### Exercise set
(A) Please reproduce the part of the Facebook Credits article from "There is a plus" up to and including "of its business.".
(B) Write a continuation of the Facebook Credits article, starting after its final sentence.
** BEGIN Excerpted text **
With Credits, Facebook automatically receives a 30% cut whenever consumers make a purchase with the currency. This has raised fears among some smaller developers about the viability of their businesses' future.

During a presentation at the Inside Social Apps InFocus 2011 conference in San Francisco on Tuesday, moderator Eric Eldon asked Deb Liu, a platform marketing manager at Facebook, to address these concerns.

"Every single day we know developers get to choose between our platforms and another platform," she said, a response that generated laughter and jeers from the audience, which was well-aware of Facebook's overwhelming dominance in the social media arena.

Added Liu, "We want to make Facebook the most attractive place to invest, and keep users with credits in their pockets."

There is a plus side to Facebook's recent move, said Rick Thompson, co-founder of Playdom, a social media games developer acquired by Disney in 2010. Speaking on a panel at the Inside Social Apps conference, Thompson said the decision shows Facebook is "addicted" to social media gaming and will keep investing in this area of its business.
** END Excerpted text **
** BEGIN Raw data **
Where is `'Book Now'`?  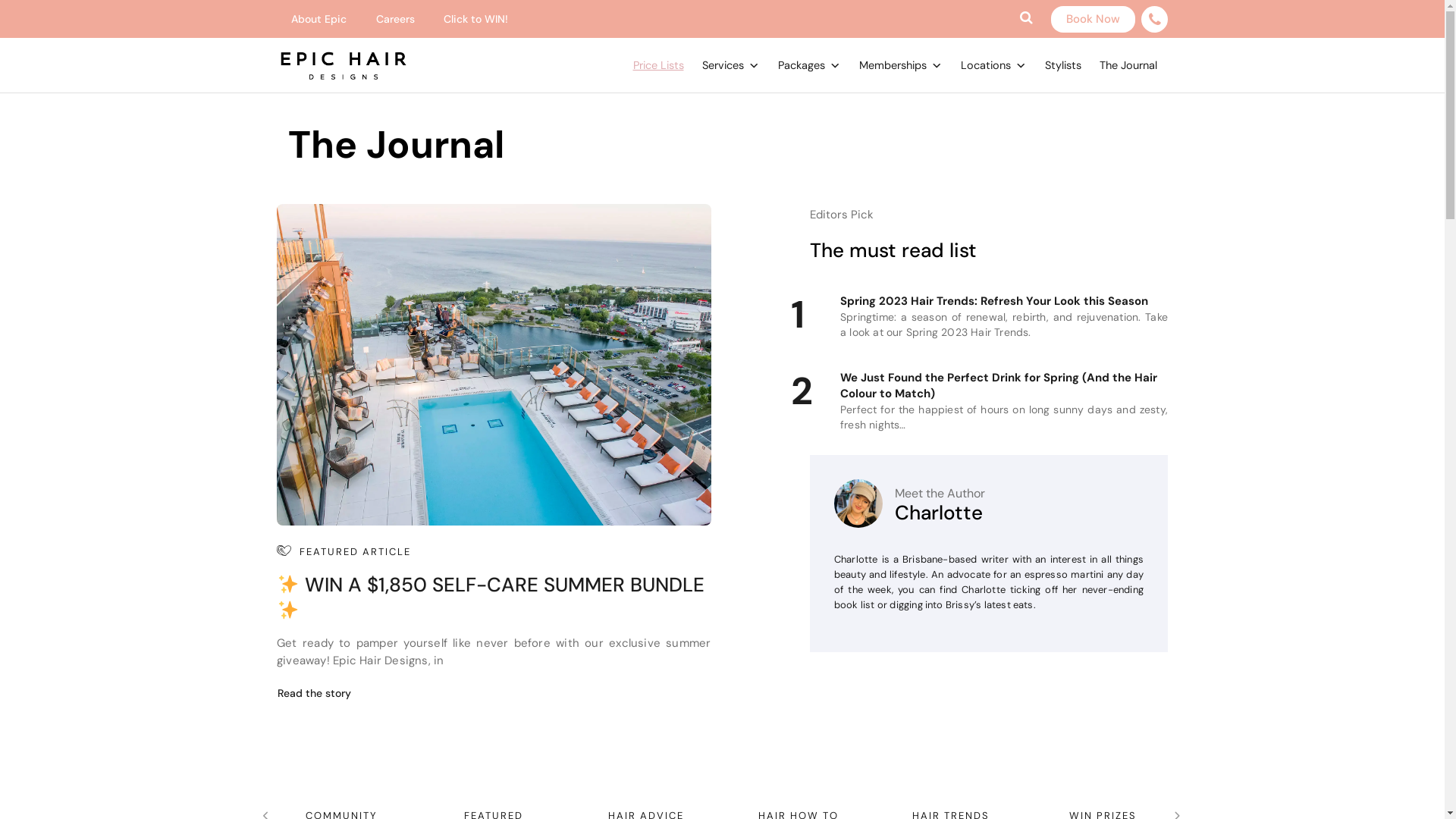
'Book Now' is located at coordinates (1093, 19).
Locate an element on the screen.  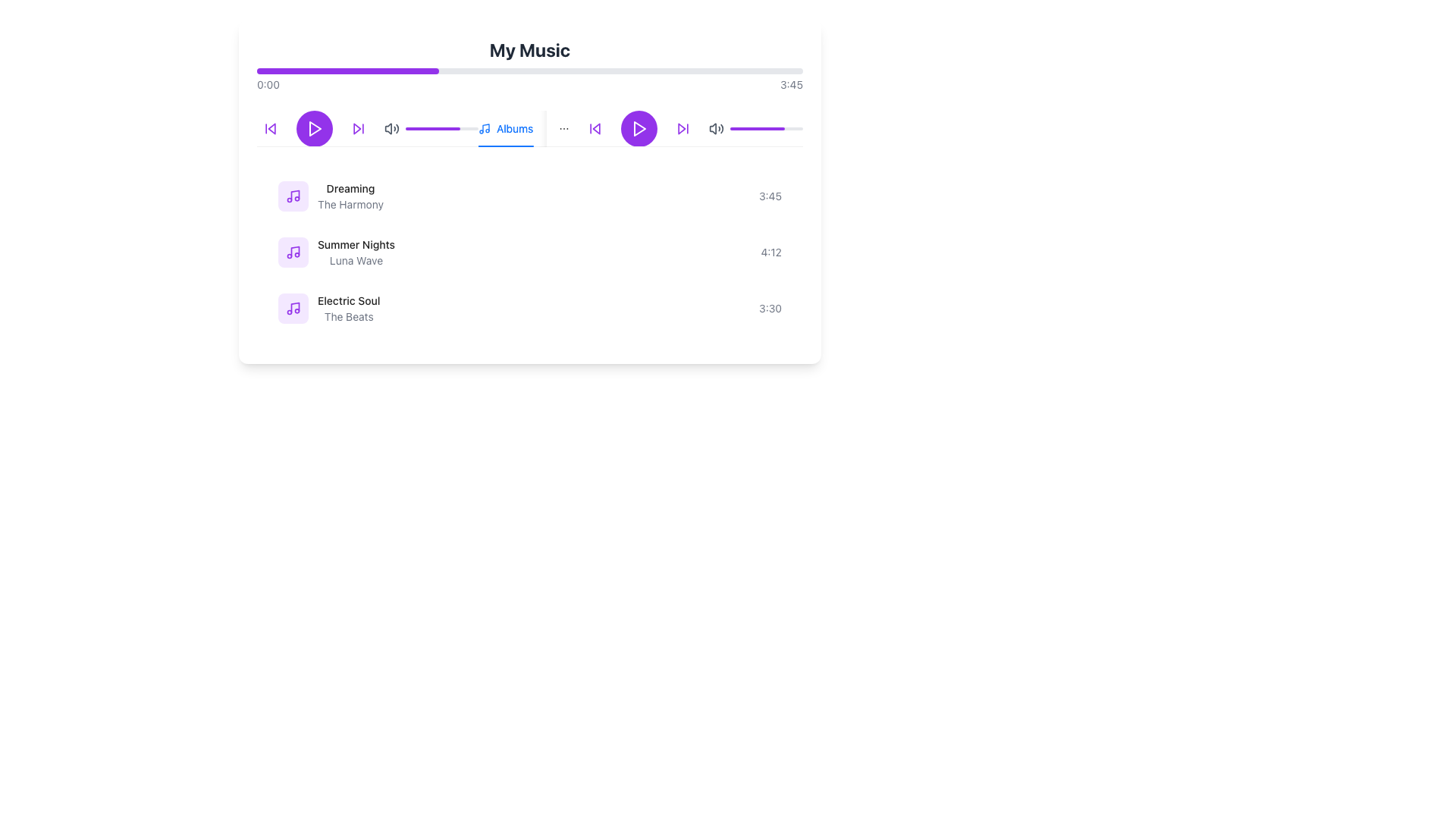
text element styled in a smaller gray font, reading '4:12', located in the second row of the song list, far right aligned with 'Summer Nights' and 'Luna Wave' is located at coordinates (771, 251).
** END Raw data **
### Answers provided
(A)
There is a plus side to Facebook's recent move, said Rick Thompson, co-founder of Playdom, a social media games developer acquired by Disney in 2010. Speaking on a panel at the Inside Social Apps conference, Thompson said the decision shows Facebook is "addicted" to social media gaming and will keep investing in this area of its business.

(B)
Once the Credits program goes into effect on July 1, developers will be prohibited from accepting PayPal or other payment tools, she said. Of course, game makers can use other options outside Facebook, but the company plans to monitor them to ensure developers are not undercutting Credits by providing additional discounts on other platforms and then letting users transfer these savings to the Facebook version of the game, she told the audience.

In addition to sharing the stick-end of Facebook's new Credit policy, she offered more details of the carrot-side of the program.

Facebook's new Buy with Friends feature lets developers set up a button so users can share their purchases with friends, allowing them to buy items at a discount, she said. Facebook also will promote those games that exclusively use Credits for payment, and the company expects users to benefit since they will not be forced to register multiple times in order to pay for items from different game developers.

This should encourage more people to play games, and current game players to expand the number of games they play, said Liu.